*Supplied information*:
++++++++++
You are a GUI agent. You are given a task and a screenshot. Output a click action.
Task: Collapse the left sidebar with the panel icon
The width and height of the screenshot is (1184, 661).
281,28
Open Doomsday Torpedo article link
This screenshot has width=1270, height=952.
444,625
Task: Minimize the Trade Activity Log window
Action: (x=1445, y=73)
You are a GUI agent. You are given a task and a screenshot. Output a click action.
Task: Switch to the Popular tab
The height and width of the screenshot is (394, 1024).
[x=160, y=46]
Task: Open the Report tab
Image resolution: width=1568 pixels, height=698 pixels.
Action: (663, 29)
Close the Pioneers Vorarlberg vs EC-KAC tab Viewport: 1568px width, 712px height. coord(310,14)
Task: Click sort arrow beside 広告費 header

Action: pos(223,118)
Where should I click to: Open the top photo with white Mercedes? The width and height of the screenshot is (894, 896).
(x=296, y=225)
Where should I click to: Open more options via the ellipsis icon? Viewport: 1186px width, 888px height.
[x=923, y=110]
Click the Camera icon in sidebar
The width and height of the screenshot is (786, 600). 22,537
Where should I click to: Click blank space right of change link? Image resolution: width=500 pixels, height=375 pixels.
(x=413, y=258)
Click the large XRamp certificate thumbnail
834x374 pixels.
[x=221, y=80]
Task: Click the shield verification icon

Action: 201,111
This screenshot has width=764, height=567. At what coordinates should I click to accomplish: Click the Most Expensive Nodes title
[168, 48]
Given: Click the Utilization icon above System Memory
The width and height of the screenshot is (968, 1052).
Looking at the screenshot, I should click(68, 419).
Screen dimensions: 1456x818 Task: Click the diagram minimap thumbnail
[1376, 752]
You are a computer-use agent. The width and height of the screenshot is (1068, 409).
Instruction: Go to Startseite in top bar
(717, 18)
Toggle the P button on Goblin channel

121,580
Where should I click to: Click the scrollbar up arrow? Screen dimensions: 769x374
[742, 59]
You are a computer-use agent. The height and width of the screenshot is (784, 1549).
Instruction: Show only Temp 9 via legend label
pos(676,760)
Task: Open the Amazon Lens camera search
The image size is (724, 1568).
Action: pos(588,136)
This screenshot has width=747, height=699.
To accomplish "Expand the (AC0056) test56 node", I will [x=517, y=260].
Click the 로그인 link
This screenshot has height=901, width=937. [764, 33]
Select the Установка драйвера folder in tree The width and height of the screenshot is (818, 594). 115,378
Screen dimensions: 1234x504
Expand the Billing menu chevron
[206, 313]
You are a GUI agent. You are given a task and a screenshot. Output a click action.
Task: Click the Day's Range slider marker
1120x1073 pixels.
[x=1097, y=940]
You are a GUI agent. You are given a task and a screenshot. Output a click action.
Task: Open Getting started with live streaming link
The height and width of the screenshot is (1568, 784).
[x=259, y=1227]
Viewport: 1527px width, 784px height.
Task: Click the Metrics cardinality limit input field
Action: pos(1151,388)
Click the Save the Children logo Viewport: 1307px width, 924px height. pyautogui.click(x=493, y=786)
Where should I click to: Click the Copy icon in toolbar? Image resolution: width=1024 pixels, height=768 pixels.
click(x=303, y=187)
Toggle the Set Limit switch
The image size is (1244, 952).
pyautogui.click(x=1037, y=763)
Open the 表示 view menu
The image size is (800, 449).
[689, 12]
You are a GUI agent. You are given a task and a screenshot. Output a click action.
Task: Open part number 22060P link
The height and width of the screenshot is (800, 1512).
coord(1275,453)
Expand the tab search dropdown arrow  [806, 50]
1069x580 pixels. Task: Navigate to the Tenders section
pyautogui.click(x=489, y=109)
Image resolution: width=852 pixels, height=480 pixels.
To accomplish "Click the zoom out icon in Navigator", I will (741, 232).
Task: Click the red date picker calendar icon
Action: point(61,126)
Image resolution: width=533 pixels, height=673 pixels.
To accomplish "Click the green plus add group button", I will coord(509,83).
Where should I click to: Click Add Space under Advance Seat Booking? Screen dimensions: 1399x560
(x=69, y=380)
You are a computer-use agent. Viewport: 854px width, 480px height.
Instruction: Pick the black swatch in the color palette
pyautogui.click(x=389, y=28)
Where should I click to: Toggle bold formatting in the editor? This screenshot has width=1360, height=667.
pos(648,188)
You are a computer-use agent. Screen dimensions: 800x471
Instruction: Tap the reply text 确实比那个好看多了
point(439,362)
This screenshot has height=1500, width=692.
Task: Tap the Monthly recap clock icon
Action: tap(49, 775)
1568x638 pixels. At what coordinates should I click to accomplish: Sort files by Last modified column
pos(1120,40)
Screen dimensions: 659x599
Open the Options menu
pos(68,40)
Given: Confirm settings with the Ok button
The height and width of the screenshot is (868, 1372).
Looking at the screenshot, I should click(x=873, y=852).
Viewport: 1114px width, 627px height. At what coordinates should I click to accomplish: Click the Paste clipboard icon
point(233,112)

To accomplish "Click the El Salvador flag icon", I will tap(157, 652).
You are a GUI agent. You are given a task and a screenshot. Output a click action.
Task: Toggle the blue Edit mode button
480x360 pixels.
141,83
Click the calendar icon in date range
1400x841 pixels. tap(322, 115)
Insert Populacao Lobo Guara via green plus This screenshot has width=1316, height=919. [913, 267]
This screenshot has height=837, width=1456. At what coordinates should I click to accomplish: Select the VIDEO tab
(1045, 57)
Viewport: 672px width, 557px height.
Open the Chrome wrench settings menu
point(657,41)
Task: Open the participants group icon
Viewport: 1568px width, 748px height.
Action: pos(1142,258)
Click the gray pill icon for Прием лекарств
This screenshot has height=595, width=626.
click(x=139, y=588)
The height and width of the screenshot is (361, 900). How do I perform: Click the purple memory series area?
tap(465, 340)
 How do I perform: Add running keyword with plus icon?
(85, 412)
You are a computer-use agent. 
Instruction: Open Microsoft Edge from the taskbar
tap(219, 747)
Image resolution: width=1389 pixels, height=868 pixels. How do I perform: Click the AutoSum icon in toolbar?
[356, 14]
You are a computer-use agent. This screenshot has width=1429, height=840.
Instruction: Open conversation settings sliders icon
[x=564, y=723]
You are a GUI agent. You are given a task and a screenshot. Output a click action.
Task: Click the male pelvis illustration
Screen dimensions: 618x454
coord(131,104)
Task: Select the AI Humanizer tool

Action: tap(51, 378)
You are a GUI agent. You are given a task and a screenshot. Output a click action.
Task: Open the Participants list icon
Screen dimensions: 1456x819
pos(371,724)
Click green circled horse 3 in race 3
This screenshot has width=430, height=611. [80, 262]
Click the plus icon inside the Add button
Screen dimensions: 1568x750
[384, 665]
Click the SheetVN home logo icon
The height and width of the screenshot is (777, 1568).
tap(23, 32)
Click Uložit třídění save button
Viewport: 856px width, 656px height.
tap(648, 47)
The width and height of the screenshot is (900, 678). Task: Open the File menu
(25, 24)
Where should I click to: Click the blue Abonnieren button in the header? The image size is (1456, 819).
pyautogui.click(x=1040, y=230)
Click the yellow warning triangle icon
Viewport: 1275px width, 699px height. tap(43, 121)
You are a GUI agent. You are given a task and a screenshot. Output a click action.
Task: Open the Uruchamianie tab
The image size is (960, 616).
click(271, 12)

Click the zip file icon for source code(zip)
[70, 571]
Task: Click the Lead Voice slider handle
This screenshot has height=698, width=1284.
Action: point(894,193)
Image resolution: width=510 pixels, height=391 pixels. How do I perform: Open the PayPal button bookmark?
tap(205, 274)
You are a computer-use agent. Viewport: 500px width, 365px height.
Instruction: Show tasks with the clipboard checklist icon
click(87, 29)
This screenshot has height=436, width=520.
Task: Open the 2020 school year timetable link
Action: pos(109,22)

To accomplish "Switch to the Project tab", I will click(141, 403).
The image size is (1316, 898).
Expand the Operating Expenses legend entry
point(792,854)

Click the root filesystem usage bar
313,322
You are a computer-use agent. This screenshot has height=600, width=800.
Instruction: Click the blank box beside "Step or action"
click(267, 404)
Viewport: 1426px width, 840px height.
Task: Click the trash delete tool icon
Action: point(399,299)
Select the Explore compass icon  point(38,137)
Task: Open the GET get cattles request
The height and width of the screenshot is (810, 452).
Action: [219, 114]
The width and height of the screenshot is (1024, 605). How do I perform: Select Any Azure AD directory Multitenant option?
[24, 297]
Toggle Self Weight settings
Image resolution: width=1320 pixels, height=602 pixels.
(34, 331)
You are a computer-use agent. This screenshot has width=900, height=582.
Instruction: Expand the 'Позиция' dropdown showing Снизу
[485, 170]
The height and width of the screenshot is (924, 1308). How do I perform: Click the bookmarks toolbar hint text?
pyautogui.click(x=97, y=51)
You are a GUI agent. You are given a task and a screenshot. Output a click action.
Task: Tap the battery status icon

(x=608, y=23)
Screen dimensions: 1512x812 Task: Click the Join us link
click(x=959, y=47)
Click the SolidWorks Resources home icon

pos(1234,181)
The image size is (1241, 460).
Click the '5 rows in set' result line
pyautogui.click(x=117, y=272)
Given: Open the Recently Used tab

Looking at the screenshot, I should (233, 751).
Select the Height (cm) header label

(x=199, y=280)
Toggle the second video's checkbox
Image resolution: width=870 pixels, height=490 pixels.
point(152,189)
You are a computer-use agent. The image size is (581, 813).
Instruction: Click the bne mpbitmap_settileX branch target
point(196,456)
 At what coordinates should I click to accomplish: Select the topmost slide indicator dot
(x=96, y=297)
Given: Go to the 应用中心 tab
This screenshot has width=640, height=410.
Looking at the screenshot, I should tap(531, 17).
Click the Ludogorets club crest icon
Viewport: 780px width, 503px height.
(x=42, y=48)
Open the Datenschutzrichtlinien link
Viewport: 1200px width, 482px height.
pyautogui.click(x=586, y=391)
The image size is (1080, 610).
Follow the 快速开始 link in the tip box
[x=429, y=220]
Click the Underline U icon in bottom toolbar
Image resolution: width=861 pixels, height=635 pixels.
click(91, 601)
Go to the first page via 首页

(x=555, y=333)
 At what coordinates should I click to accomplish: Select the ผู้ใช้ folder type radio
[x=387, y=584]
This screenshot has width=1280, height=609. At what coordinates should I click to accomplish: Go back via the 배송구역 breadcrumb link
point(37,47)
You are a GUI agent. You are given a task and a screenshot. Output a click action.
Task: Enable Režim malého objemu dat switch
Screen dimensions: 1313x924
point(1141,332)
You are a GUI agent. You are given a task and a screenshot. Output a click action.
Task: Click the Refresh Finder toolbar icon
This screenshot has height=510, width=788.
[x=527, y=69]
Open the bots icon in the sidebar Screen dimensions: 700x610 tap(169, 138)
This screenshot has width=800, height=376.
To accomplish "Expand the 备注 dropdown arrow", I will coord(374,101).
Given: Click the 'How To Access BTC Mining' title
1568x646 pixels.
++++++++++
Output the lines of the entries above unchanged, starting with the line containing "Click green circled horse 3 in race 3" and ending with the line containing "Action: point(894,193)", both included.

Click green circled horse 3 in race 3
This screenshot has width=430, height=611. [80, 262]
Click the plus icon inside the Add button
Screen dimensions: 1568x750
[384, 665]
Click the SheetVN home logo icon
The height and width of the screenshot is (777, 1568).
tap(23, 32)
Click Uložit třídění save button
Viewport: 856px width, 656px height.
tap(648, 47)
The width and height of the screenshot is (900, 678). Task: Open the File menu
(25, 24)
Where should I click to: Click the blue Abonnieren button in the header? The image size is (1456, 819).
pyautogui.click(x=1040, y=230)
Click the yellow warning triangle icon
Viewport: 1275px width, 699px height. tap(43, 121)
You are a GUI agent. You are given a task and a screenshot. Output a click action.
Task: Open the Uruchamianie tab
The image size is (960, 616).
click(271, 12)

Click the zip file icon for source code(zip)
[70, 571]
Task: Click the Lead Voice slider handle
This screenshot has height=698, width=1284.
Action: point(894,193)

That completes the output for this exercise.